Its a good question, I’m also not sure what nodes are exactly, I just see them as leaves of a tree, I can pull off a leaf and move it elsewhere, I can move a branch which will move all the leaves below it, I can change the colour of that leaf etc

This page might help:
en.wikipedia.org/wiki/Tree_%28da … erminology

The idea is that each node inherits its state (texture, shader, etc) and its transformation (position, rotation, scale) from its parent. This means that when you reparent a captain model to a boat model, the position of the captain becomes relative to the boat, so that when the boat sails away the captain will sail along with it, and when you turn the boat, the captain will turn with it. (As a result, if the captain moves forward while the ship has turned 90 degrees, the captain will still still move forward with respect to the ship.)

Most operations you do to a particular node will affect the entire tree below it. For instance, if you have a large model that is made out of smaller components (child nodes), so if you hide the parent node all child nodes will also be hidden. Or, you can set the texture on the parent node, and the child nodes will also have the texture (but they can override properties from the parent node if configured to do so). In Panda, all these properties combine in magical ways, so having both a texture on the parent node and child node will mean that there are really two textures applied to that component that are combined according to the node’s properties.

Thanks everyone! I’ll check out those wikipedia pages. :smiley:

As a completely irrelevant tangent, the English word “node” has the same origin as the word “knot”, and is presumed to originally refer to the knots tied at the connections of ropes in a fishing net. Mathematically, the word “node” is used to refer to the connection points of any kind of graph; or conversely, you can define a “graph” as a set of nodes with connection lines between some of them. There are whole textbooks written about graphs as a mathematical concept (but these abstract concepts are mostly irrelevant to Panda).

In scene-graph based tools like Panda, the word “node” refers specifically to the connection points of the scene graph, which is a specialized graph made to define the spatial and rendering relationship of various objects, as rdb explains. In fact, rdb’s explanation is the most practical and useful concept of a node and the scene graph you need; none of the stuff I’m saying in this post is necessary to understand.

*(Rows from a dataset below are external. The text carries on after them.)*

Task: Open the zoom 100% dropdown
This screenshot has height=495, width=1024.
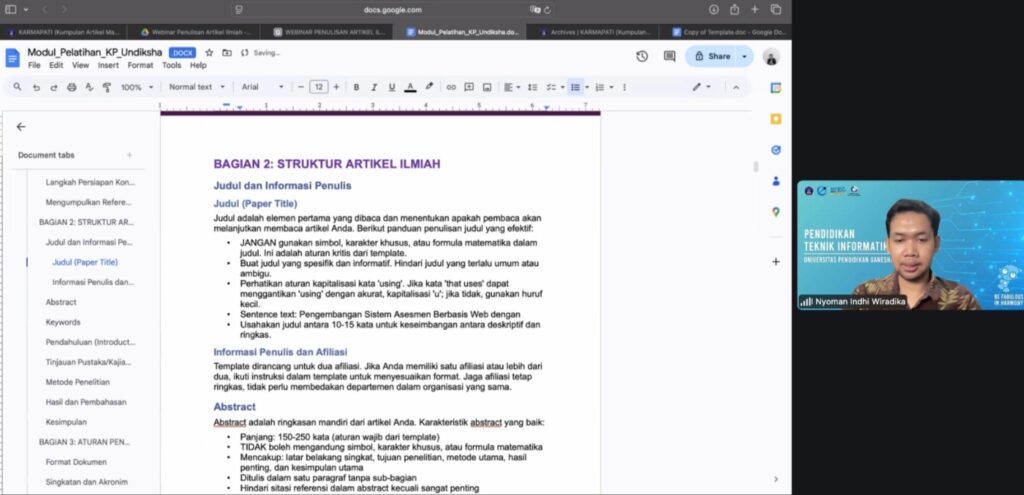Action: click(135, 87)
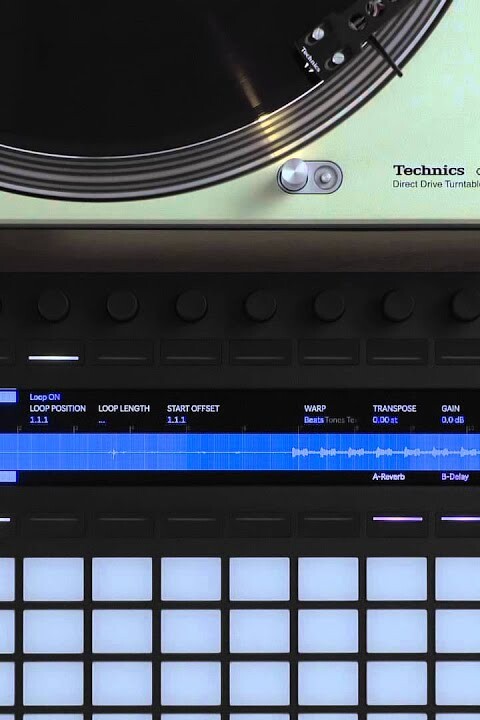Choose the Beats warp mode
Viewport: 480px width, 720px height.
click(314, 420)
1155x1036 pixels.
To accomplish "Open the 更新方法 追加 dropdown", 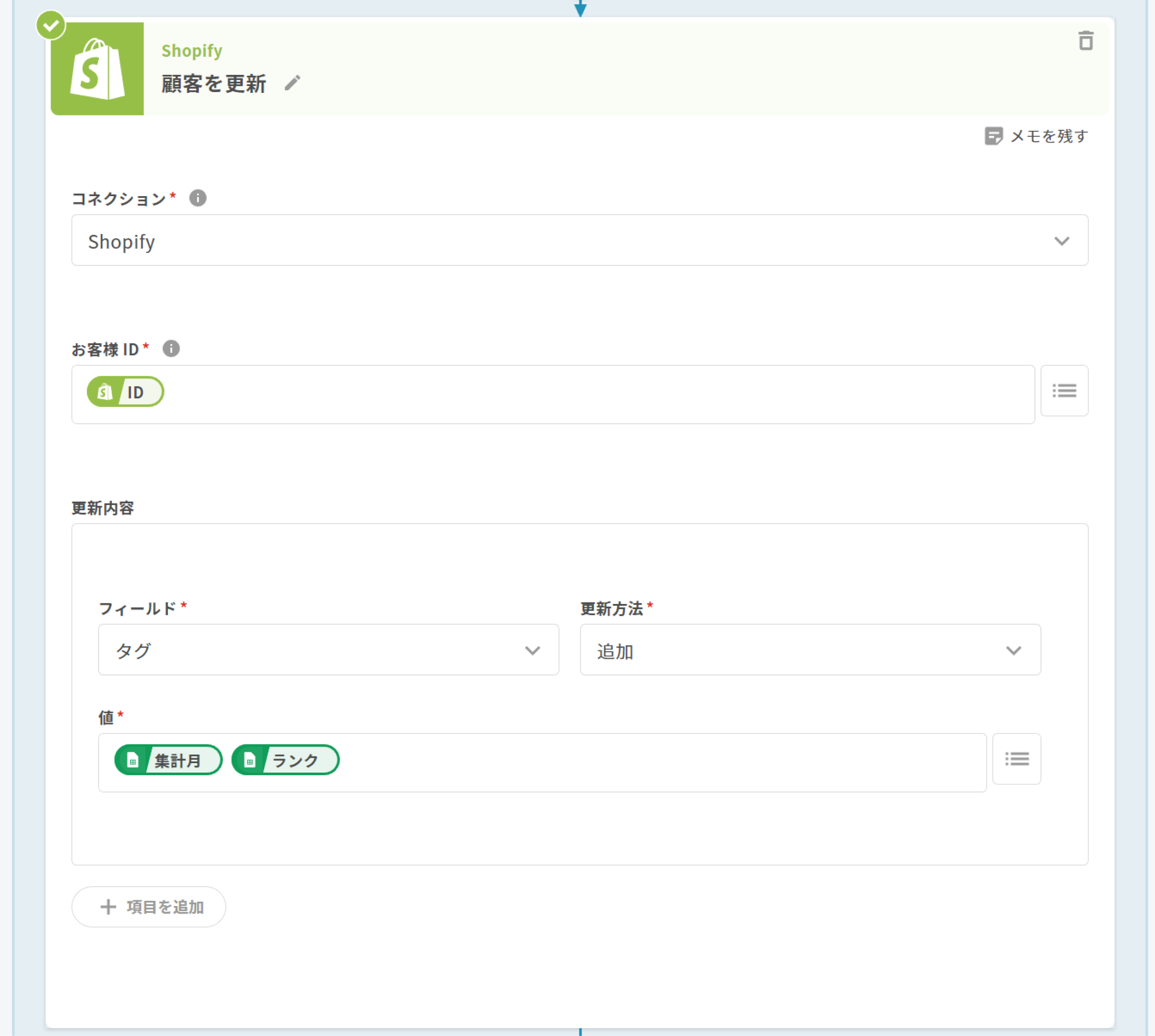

For the record, the picture you show above is called a tree. One use of such a tree would indeed be as a factor tree, but there are other uses for trees as well. Mathematically, a tree is a specific kind of graph in which each node has exactly one parent and any number of children (except for the top node which has no parents). All trees are graphs, but not all graphs are trees. The Panda scene graph is usually a tree, because it has a node at the top (render), and usually each other node has exactly one parent; but it is possible to use scene-graph instancing to give a node more than one parent, so it can be more general than a tree. Specifically, the Panda scene graph (and most scene graphs in similar tools) is called a “directed acyclic graph”, because the lines connecting the nodes imply a direction from parent to child, and because loops or cycles aren’t allowed (you can’t have a node be a parent or ancestor of itself).